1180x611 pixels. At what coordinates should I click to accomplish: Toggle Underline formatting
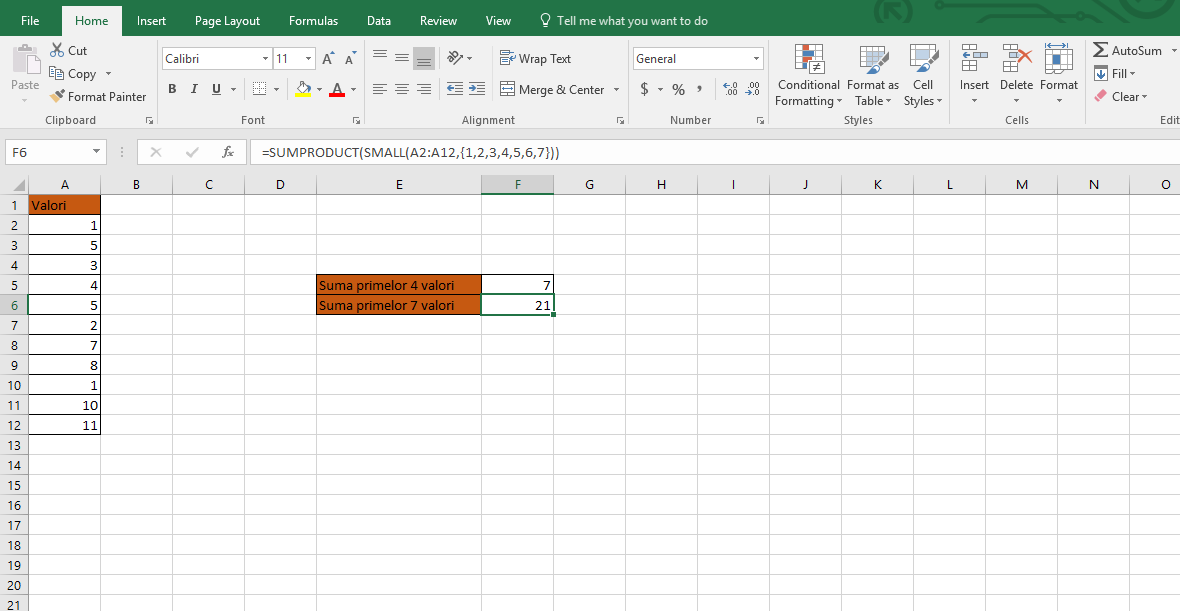214,90
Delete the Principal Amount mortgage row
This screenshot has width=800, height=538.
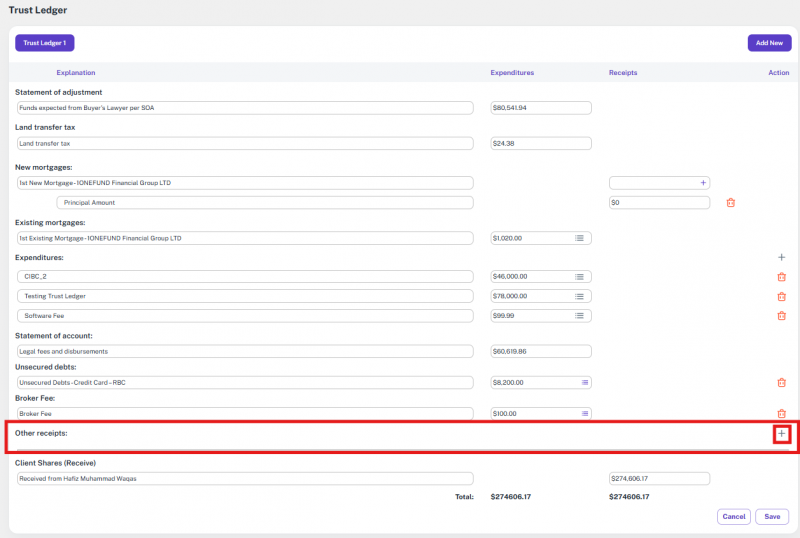click(x=730, y=203)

== WHAT IS EXPECTED ==
Omit the pictures, then set down all the remaining data exactly as given.

== ANSWER BOX ==
1180x611 pixels. At what coordinates should I click to accomplish: Toggle Underline formatting
214,90
Delete the Principal Amount mortgage row
This screenshot has width=800, height=538.
click(x=730, y=203)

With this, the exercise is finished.